- [Required work] Print each entry as it appears. Images stay out of the copy.

- [Dataset records]

*-*-*

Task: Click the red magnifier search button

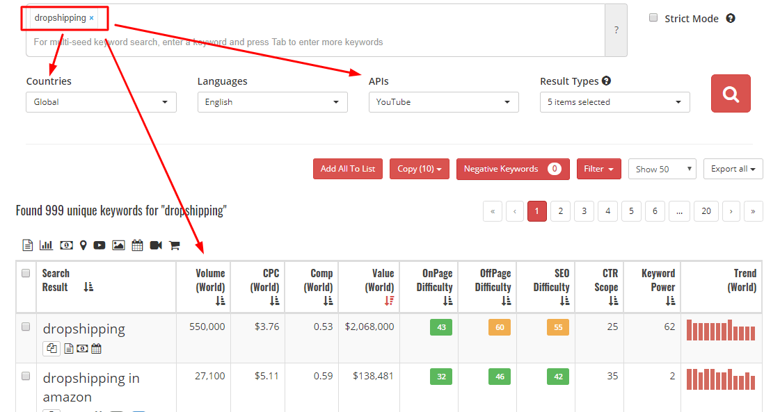Action: coord(731,94)
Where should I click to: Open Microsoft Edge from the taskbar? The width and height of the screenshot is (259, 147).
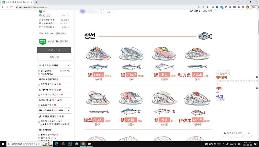point(56,144)
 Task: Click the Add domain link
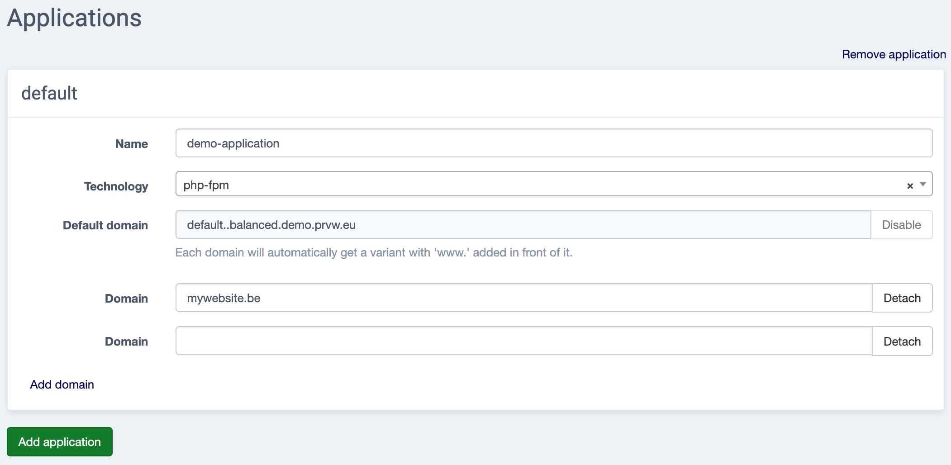(62, 384)
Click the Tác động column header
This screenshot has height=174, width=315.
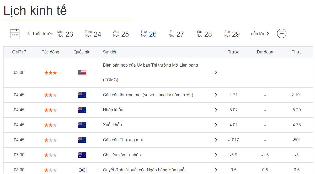point(50,52)
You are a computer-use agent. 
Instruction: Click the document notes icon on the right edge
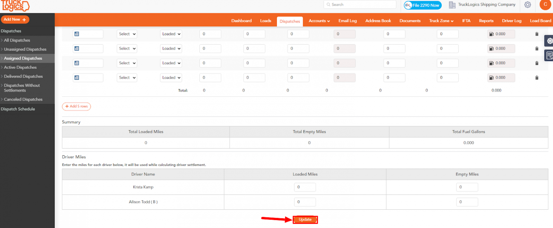point(549,55)
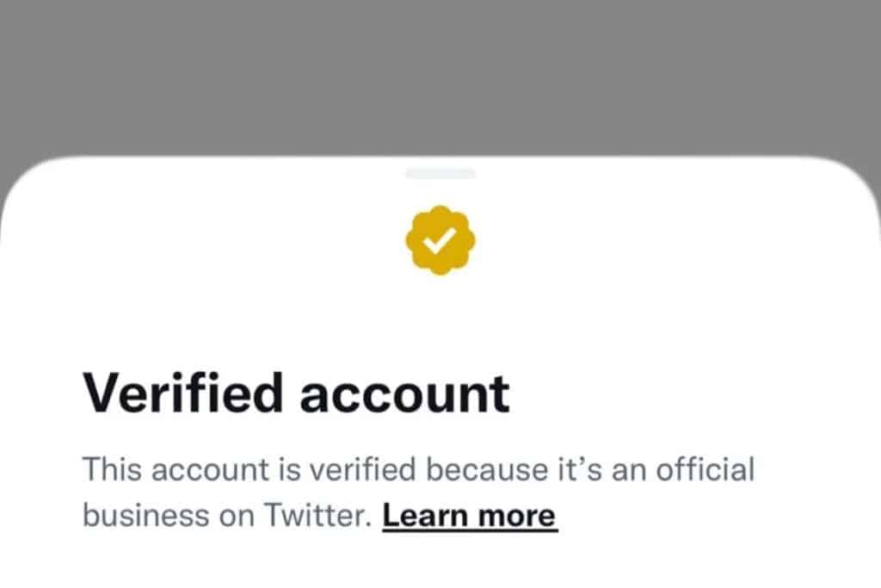Image resolution: width=881 pixels, height=588 pixels.
Task: Click the word "This" starting the description
Action: tap(109, 470)

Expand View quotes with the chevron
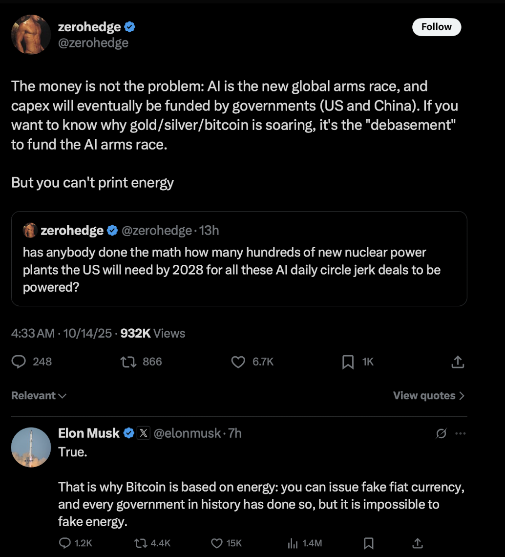coord(428,396)
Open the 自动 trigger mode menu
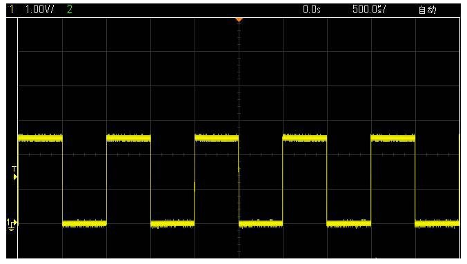Image resolution: width=467 pixels, height=264 pixels. coord(427,10)
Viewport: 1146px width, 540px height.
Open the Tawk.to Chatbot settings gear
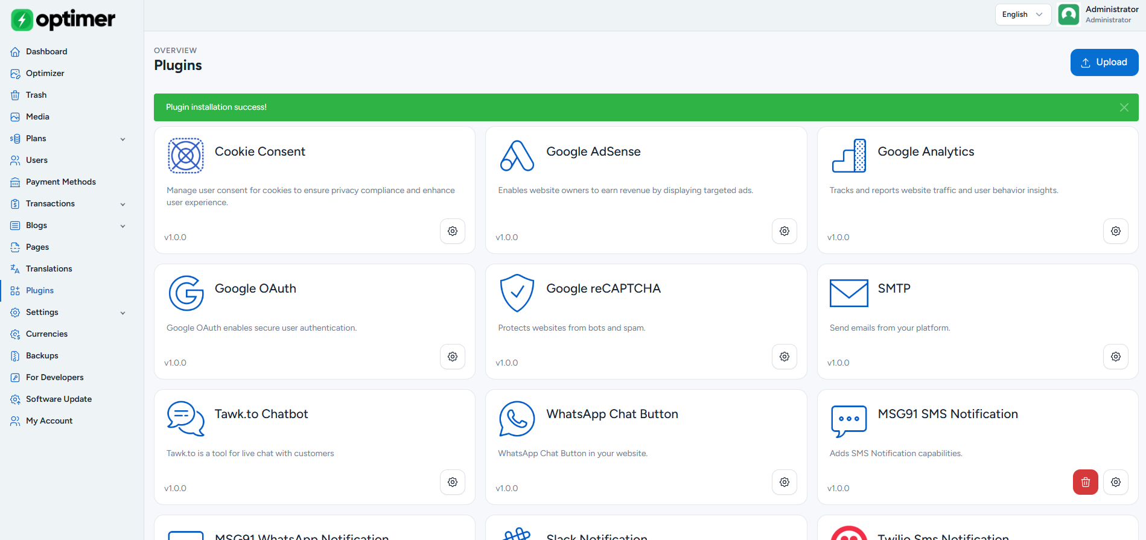[x=453, y=482]
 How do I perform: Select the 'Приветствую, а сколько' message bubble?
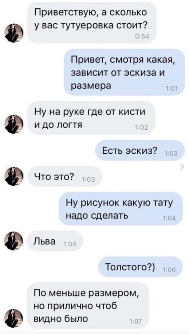(x=92, y=23)
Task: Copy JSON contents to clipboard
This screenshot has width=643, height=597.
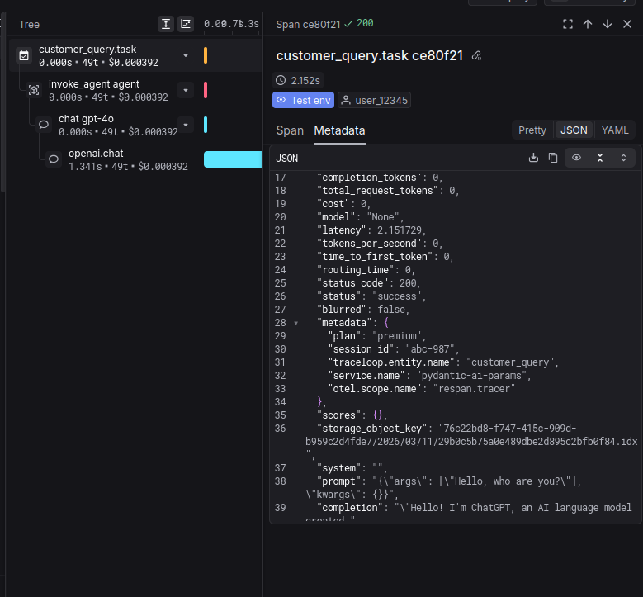Action: 553,158
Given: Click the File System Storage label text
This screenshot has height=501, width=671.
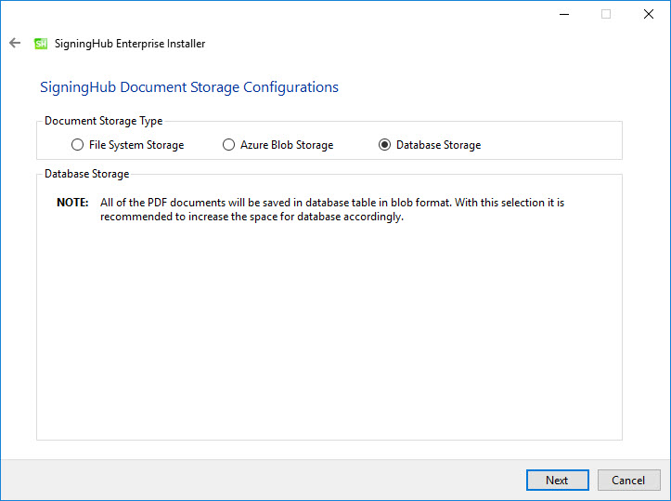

*-*-*

- [Task result]
Task: Click the red magnifier search button

Action: coord(731,94)
Where should I click to: Open Microsoft Edge from the taskbar? The width and height of the screenshot is (259, 147).
point(56,144)
 Task: Click the Add domain link
(62, 384)
Click the Tác động column header
This screenshot has height=174, width=315.
point(50,52)
You are a computer-use agent. 
Instruction: Click the document notes icon on the right edge
point(549,55)
Image resolution: width=881 pixels, height=588 pixels.
Task: Click the word "This" starting the description
Action: tap(109, 470)

Expand View quotes with the chevron
coord(428,396)
Open the 自动 trigger mode menu
Image resolution: width=467 pixels, height=264 pixels. coord(427,10)
Viewport: 1146px width, 540px height.
Open the Tawk.to Chatbot settings gear
[x=453, y=482]
 How do I perform: Select the 'Приветствую, а сколько' message bubble?
(x=92, y=23)
Task: Copy JSON contents to clipboard
This screenshot has width=643, height=597.
Action: 553,158
Given: Click the File System Storage label text
This screenshot has height=501, width=671.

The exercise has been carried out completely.